[Records from a data collection]

____________

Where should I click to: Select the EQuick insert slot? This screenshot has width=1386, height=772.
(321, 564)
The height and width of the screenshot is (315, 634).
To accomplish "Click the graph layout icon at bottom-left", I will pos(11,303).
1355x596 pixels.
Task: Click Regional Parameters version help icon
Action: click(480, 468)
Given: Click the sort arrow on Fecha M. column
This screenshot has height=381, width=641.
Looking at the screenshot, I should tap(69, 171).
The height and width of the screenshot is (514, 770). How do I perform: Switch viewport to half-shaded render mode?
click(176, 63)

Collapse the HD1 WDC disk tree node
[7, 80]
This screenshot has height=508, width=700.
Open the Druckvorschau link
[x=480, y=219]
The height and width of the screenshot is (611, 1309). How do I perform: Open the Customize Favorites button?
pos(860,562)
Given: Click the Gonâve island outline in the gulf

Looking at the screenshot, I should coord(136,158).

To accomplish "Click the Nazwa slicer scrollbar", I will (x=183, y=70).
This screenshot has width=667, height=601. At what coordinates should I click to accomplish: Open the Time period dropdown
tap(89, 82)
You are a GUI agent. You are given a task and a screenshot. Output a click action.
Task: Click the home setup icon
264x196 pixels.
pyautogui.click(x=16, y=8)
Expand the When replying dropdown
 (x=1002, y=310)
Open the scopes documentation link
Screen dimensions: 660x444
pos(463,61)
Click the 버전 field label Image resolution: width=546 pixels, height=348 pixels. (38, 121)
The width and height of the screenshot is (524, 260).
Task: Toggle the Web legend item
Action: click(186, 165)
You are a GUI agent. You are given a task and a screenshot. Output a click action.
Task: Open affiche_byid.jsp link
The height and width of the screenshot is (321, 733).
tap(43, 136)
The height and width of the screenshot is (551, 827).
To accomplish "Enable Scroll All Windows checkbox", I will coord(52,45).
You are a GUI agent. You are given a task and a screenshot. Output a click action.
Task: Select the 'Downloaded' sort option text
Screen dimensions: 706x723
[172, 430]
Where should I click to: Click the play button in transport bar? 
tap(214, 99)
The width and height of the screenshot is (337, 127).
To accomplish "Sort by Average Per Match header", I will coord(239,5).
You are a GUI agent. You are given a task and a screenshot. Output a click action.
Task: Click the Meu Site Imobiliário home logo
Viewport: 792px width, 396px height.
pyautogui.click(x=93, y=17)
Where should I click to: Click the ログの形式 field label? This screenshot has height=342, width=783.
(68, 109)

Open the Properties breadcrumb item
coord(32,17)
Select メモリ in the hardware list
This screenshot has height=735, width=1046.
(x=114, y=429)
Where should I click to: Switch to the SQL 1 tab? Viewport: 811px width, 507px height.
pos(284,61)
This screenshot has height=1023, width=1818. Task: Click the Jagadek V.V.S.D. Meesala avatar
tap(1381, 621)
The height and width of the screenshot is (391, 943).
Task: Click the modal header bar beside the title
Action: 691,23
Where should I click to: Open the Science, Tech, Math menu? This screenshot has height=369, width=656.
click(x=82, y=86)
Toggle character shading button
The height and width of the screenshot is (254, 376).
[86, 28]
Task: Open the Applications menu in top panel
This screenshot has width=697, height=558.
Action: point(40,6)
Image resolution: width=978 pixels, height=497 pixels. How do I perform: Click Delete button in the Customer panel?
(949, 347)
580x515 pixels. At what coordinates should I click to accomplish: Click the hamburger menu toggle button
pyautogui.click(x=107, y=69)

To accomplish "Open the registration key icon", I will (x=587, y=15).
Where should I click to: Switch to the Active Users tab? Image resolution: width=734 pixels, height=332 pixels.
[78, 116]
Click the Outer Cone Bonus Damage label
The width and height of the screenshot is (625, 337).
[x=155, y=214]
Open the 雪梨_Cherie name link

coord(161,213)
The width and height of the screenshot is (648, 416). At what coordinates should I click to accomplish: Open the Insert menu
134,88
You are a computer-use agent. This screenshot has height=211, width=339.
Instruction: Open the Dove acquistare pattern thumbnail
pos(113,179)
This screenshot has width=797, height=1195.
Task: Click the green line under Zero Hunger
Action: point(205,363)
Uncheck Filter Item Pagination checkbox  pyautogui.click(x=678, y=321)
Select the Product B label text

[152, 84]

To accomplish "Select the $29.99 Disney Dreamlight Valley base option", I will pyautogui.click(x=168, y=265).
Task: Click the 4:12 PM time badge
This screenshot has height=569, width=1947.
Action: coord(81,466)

____________

### Given request
Transcribe all of the lines above without any changes.

### Task answer
Where should I click to: Select the EQuick insert slot? This screenshot has width=1386, height=772.
(321, 564)
The height and width of the screenshot is (315, 634).
To accomplish "Click the graph layout icon at bottom-left", I will pos(11,303).
1355x596 pixels.
Task: Click Regional Parameters version help icon
Action: click(480, 468)
Given: Click the sort arrow on Fecha M. column
This screenshot has height=381, width=641.
Looking at the screenshot, I should tap(69, 171).
The height and width of the screenshot is (514, 770). How do I perform: Switch viewport to half-shaded render mode?
click(176, 63)

Collapse the HD1 WDC disk tree node
[7, 80]
This screenshot has height=508, width=700.
Open the Druckvorschau link
[x=480, y=219]
The height and width of the screenshot is (611, 1309). How do I perform: Open the Customize Favorites button?
pos(860,562)
Given: Click the Gonâve island outline in the gulf

Looking at the screenshot, I should coord(136,158).

To accomplish "Click the Nazwa slicer scrollbar", I will (x=183, y=70).
This screenshot has width=667, height=601. At what coordinates should I click to accomplish: Open the Time period dropdown
tap(89, 82)
You are a GUI agent. You are given a task and a screenshot. Output a click action.
Task: Click the home setup icon
264x196 pixels.
pyautogui.click(x=16, y=8)
Expand the When replying dropdown
 (x=1002, y=310)
Open the scopes documentation link
Screen dimensions: 660x444
pos(463,61)
Click the 버전 field label Image resolution: width=546 pixels, height=348 pixels. (38, 121)
The width and height of the screenshot is (524, 260).
Task: Toggle the Web legend item
Action: click(186, 165)
You are a GUI agent. You are given a task and a screenshot. Output a click action.
Task: Open affiche_byid.jsp link
The height and width of the screenshot is (321, 733).
tap(43, 136)
The height and width of the screenshot is (551, 827).
To accomplish "Enable Scroll All Windows checkbox", I will coord(52,45).
You are a GUI agent. You are given a task and a screenshot. Output a click action.
Task: Select the 'Downloaded' sort option text
Screen dimensions: 706x723
[172, 430]
Where should I click to: Click the play button in transport bar? 
tap(214, 99)
The width and height of the screenshot is (337, 127).
To accomplish "Sort by Average Per Match header", I will coord(239,5).
You are a GUI agent. You are given a task and a screenshot. Output a click action.
Task: Click the Meu Site Imobiliário home logo
Viewport: 792px width, 396px height.
pyautogui.click(x=93, y=17)
Where should I click to: Click the ログの形式 field label? This screenshot has height=342, width=783.
(68, 109)

Open the Properties breadcrumb item
coord(32,17)
Select メモリ in the hardware list
This screenshot has height=735, width=1046.
(x=114, y=429)
Where should I click to: Switch to the SQL 1 tab? Viewport: 811px width, 507px height.
pos(284,61)
This screenshot has height=1023, width=1818. Task: Click the Jagadek V.V.S.D. Meesala avatar
tap(1381, 621)
The height and width of the screenshot is (391, 943).
Task: Click the modal header bar beside the title
Action: 691,23
Where should I click to: Open the Science, Tech, Math menu? This screenshot has height=369, width=656.
click(x=82, y=86)
Toggle character shading button
The height and width of the screenshot is (254, 376).
[86, 28]
Task: Open the Applications menu in top panel
This screenshot has width=697, height=558.
Action: point(40,6)
Image resolution: width=978 pixels, height=497 pixels. How do I perform: Click Delete button in the Customer panel?
(949, 347)
580x515 pixels. At what coordinates should I click to accomplish: Click the hamburger menu toggle button
pyautogui.click(x=107, y=69)

To accomplish "Open the registration key icon", I will (x=587, y=15).
Where should I click to: Switch to the Active Users tab? Image resolution: width=734 pixels, height=332 pixels.
[78, 116]
Click the Outer Cone Bonus Damage label
The width and height of the screenshot is (625, 337).
[x=155, y=214]
Open the 雪梨_Cherie name link

coord(161,213)
The width and height of the screenshot is (648, 416). At what coordinates should I click to accomplish: Open the Insert menu
134,88
You are a computer-use agent. This screenshot has height=211, width=339.
Instruction: Open the Dove acquistare pattern thumbnail
pos(113,179)
This screenshot has width=797, height=1195.
Task: Click the green line under Zero Hunger
Action: point(205,363)
Uncheck Filter Item Pagination checkbox  pyautogui.click(x=678, y=321)
Select the Product B label text

[152, 84]

To accomplish "Select the $29.99 Disney Dreamlight Valley base option", I will pyautogui.click(x=168, y=265).
Task: Click the 4:12 PM time badge
This screenshot has height=569, width=1947.
Action: coord(81,466)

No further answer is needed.